**What is needed**
Give the records again in full, exactly as they appear.

[Stored records]
════════

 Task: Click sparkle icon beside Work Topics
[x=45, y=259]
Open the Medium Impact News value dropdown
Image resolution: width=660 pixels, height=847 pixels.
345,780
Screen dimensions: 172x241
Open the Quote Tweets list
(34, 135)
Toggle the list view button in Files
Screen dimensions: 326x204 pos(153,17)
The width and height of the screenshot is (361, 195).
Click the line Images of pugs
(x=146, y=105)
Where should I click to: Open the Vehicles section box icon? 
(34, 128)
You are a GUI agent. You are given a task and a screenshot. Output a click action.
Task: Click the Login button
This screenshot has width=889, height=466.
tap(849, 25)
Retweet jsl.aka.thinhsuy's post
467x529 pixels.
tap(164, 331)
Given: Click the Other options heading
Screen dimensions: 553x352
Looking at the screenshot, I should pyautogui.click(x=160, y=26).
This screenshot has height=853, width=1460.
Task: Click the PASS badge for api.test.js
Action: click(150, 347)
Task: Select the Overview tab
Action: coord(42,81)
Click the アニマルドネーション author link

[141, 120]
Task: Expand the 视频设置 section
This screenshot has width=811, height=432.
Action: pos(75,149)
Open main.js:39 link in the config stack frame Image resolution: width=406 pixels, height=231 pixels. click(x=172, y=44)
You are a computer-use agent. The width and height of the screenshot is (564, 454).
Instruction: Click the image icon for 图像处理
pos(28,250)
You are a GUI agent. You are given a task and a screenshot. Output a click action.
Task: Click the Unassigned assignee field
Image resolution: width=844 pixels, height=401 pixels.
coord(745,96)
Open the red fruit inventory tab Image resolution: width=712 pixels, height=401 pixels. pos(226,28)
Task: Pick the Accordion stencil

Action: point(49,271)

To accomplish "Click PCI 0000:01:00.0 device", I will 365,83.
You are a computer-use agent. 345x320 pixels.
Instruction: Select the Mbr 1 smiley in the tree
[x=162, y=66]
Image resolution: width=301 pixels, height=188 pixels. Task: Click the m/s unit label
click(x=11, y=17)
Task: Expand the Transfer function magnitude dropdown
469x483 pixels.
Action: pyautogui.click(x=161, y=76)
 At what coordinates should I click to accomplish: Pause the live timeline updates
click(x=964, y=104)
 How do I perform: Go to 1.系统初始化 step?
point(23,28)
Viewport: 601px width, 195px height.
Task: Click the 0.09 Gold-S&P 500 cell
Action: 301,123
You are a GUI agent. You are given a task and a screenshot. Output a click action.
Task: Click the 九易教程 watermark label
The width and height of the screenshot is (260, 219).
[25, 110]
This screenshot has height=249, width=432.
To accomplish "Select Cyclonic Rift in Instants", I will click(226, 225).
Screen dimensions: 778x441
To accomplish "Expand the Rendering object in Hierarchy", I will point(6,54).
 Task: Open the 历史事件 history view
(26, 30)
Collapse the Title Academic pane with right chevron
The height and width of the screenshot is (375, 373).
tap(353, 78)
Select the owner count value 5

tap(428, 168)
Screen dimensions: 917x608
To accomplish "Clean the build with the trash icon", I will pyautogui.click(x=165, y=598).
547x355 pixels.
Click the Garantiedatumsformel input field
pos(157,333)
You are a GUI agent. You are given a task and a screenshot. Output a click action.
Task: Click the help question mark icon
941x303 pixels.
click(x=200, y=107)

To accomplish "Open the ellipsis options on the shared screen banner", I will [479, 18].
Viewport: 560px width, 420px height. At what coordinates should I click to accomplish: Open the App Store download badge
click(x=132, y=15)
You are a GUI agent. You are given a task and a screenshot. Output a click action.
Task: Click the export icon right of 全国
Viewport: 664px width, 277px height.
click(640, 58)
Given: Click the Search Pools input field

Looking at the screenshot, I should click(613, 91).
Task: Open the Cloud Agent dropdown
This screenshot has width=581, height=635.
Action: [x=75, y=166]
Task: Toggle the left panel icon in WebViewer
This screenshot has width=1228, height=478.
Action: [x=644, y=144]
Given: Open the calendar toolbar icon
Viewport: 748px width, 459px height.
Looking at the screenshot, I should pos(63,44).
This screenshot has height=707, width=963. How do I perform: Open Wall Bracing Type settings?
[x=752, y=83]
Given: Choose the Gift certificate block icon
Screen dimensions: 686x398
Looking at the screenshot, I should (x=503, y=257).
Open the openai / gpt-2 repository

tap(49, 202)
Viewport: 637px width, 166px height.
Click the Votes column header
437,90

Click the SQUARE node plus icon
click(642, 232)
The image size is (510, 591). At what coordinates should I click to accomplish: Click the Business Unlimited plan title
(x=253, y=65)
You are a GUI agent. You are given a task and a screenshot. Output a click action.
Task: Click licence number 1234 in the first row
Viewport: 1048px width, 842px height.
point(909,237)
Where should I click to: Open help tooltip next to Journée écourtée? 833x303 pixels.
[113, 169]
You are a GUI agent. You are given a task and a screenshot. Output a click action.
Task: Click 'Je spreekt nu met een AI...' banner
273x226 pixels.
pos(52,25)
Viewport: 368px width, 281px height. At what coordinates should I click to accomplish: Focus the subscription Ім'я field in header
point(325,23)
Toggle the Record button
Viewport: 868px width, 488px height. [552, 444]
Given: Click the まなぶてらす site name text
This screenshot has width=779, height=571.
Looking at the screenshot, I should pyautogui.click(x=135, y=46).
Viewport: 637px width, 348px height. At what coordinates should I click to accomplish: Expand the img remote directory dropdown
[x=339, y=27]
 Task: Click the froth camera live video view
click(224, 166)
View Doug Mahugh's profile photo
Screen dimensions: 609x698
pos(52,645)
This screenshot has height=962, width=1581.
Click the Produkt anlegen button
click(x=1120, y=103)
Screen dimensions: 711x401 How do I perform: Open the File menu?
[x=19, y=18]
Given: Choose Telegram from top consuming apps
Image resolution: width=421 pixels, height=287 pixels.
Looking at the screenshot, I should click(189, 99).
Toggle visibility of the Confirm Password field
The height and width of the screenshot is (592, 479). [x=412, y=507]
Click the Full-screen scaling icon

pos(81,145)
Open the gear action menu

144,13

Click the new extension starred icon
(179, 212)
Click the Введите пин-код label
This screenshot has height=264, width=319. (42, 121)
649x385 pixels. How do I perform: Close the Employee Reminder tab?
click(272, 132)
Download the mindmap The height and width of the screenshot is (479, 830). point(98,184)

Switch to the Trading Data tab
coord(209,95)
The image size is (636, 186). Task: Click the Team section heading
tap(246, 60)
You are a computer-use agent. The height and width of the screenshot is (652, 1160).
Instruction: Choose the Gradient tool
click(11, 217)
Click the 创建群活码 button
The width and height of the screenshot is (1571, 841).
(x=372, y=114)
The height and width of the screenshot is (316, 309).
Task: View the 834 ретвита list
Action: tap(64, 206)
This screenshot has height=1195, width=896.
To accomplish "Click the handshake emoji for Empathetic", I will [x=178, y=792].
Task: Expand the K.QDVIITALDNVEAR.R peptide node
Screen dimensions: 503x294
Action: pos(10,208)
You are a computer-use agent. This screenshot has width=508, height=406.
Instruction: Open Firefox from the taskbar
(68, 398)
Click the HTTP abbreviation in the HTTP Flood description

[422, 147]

════════

**Answer for the task**
 Task: Click sparkle icon beside Work Topics
[x=45, y=259]
Open the Medium Impact News value dropdown
Image resolution: width=660 pixels, height=847 pixels.
345,780
Screen dimensions: 172x241
Open the Quote Tweets list
(34, 135)
Toggle the list view button in Files
Screen dimensions: 326x204 pos(153,17)
The width and height of the screenshot is (361, 195).
Click the line Images of pugs
(x=146, y=105)
Where should I click to: Open the Vehicles section box icon? 
(34, 128)
You are a GUI agent. You are given a task and a screenshot. Output a click action.
Task: Click the Login button
This screenshot has width=889, height=466.
tap(849, 25)
Retweet jsl.aka.thinhsuy's post
467x529 pixels.
tap(164, 331)
Given: Click the Other options heading
Screen dimensions: 553x352
Looking at the screenshot, I should pyautogui.click(x=160, y=26).
This screenshot has height=853, width=1460.
Task: Click the PASS badge for api.test.js
Action: click(150, 347)
Task: Select the Overview tab
Action: coord(42,81)
Click the アニマルドネーション author link

[141, 120]
Task: Expand the 视频设置 section
This screenshot has width=811, height=432.
Action: pos(75,149)
Open main.js:39 link in the config stack frame Image resolution: width=406 pixels, height=231 pixels. click(x=172, y=44)
You are a computer-use agent. The width and height of the screenshot is (564, 454).
Instruction: Click the image icon for 图像处理
pos(28,250)
You are a GUI agent. You are given a task and a screenshot. Output a click action.
Task: Click the Unassigned assignee field
Image resolution: width=844 pixels, height=401 pixels.
coord(745,96)
Open the red fruit inventory tab Image resolution: width=712 pixels, height=401 pixels. pos(226,28)
Task: Pick the Accordion stencil

Action: point(49,271)

To accomplish "Click PCI 0000:01:00.0 device", I will 365,83.
You are a computer-use agent. 345x320 pixels.
Instruction: Select the Mbr 1 smiley in the tree
[x=162, y=66]
Image resolution: width=301 pixels, height=188 pixels. Task: Click the m/s unit label
click(x=11, y=17)
Task: Expand the Transfer function magnitude dropdown
469x483 pixels.
Action: pyautogui.click(x=161, y=76)
 At what coordinates should I click to accomplish: Pause the live timeline updates
click(x=964, y=104)
 How do I perform: Go to 1.系统初始化 step?
point(23,28)
Viewport: 601px width, 195px height.
Task: Click the 0.09 Gold-S&P 500 cell
Action: 301,123
You are a GUI agent. You are given a task and a screenshot. Output a click action.
Task: Click the 九易教程 watermark label
The width and height of the screenshot is (260, 219).
[25, 110]
This screenshot has height=249, width=432.
To accomplish "Select Cyclonic Rift in Instants", I will click(226, 225).
Screen dimensions: 778x441
To accomplish "Expand the Rendering object in Hierarchy", I will point(6,54).
 Task: Open the 历史事件 history view
(26, 30)
Collapse the Title Academic pane with right chevron
The height and width of the screenshot is (375, 373).
tap(353, 78)
Select the owner count value 5

tap(428, 168)
Screen dimensions: 917x608
To accomplish "Clean the build with the trash icon", I will pyautogui.click(x=165, y=598).
547x355 pixels.
Click the Garantiedatumsformel input field
pos(157,333)
You are a GUI agent. You are given a task and a screenshot. Output a click action.
Task: Click the help question mark icon
941x303 pixels.
click(x=200, y=107)

To accomplish "Open the ellipsis options on the shared screen banner", I will [479, 18].
Viewport: 560px width, 420px height. At what coordinates should I click to accomplish: Open the App Store download badge
click(x=132, y=15)
You are a GUI agent. You are given a task and a screenshot. Output a click action.
Task: Click the export icon right of 全国
Viewport: 664px width, 277px height.
click(640, 58)
Given: Click the Search Pools input field

Looking at the screenshot, I should click(613, 91).
Task: Open the Cloud Agent dropdown
This screenshot has width=581, height=635.
Action: [x=75, y=166]
Task: Toggle the left panel icon in WebViewer
This screenshot has width=1228, height=478.
Action: [x=644, y=144]
Given: Open the calendar toolbar icon
Viewport: 748px width, 459px height.
Looking at the screenshot, I should pos(63,44).
This screenshot has height=707, width=963. How do I perform: Open Wall Bracing Type settings?
[x=752, y=83]
Given: Choose the Gift certificate block icon
Screen dimensions: 686x398
Looking at the screenshot, I should (x=503, y=257).
Open the openai / gpt-2 repository

tap(49, 202)
Viewport: 637px width, 166px height.
Click the Votes column header
437,90

Click the SQUARE node plus icon
click(642, 232)
The image size is (510, 591). At what coordinates should I click to accomplish: Click the Business Unlimited plan title
(x=253, y=65)
You are a GUI agent. You are given a task and a screenshot. Output a click action.
Task: Click licence number 1234 in the first row
Viewport: 1048px width, 842px height.
point(909,237)
Where should I click to: Open help tooltip next to Journée écourtée? 833x303 pixels.
[113, 169]
You are a GUI agent. You are given a task and a screenshot. Output a click action.
Task: Click 'Je spreekt nu met een AI...' banner
273x226 pixels.
pos(52,25)
Viewport: 368px width, 281px height. At what coordinates should I click to accomplish: Focus the subscription Ім'я field in header
point(325,23)
Toggle the Record button
Viewport: 868px width, 488px height. [552, 444]
Given: Click the まなぶてらす site name text
This screenshot has width=779, height=571.
Looking at the screenshot, I should pyautogui.click(x=135, y=46).
Viewport: 637px width, 348px height. At what coordinates should I click to accomplish: Expand the img remote directory dropdown
[x=339, y=27]
 Task: Click the froth camera live video view
click(224, 166)
View Doug Mahugh's profile photo
Screen dimensions: 609x698
pos(52,645)
This screenshot has height=962, width=1581.
Click the Produkt anlegen button
click(x=1120, y=103)
Screen dimensions: 711x401 How do I perform: Open the File menu?
[x=19, y=18]
Given: Choose Telegram from top consuming apps
Image resolution: width=421 pixels, height=287 pixels.
Looking at the screenshot, I should click(189, 99).
Toggle visibility of the Confirm Password field
The height and width of the screenshot is (592, 479). [x=412, y=507]
Click the Full-screen scaling icon

pos(81,145)
Open the gear action menu

144,13

Click the new extension starred icon
(179, 212)
Click the Введите пин-код label
This screenshot has height=264, width=319. (42, 121)
649x385 pixels. How do I perform: Close the Employee Reminder tab?
click(272, 132)
Download the mindmap The height and width of the screenshot is (479, 830). point(98,184)

Switch to the Trading Data tab
coord(209,95)
The image size is (636, 186). Task: Click the Team section heading
tap(246, 60)
You are a computer-use agent. The height and width of the screenshot is (652, 1160).
Instruction: Choose the Gradient tool
click(11, 217)
Click the 创建群活码 button
The width and height of the screenshot is (1571, 841).
(x=372, y=114)
The height and width of the screenshot is (316, 309).
Task: View the 834 ретвита list
Action: tap(64, 206)
This screenshot has height=1195, width=896.
To accomplish "Click the handshake emoji for Empathetic", I will [x=178, y=792].
Task: Expand the K.QDVIITALDNVEAR.R peptide node
Screen dimensions: 503x294
Action: pos(10,208)
You are a computer-use agent. This screenshot has width=508, height=406.
Instruction: Open Firefox from the taskbar
(68, 398)
Click the HTTP abbreviation in the HTTP Flood description

[422, 147]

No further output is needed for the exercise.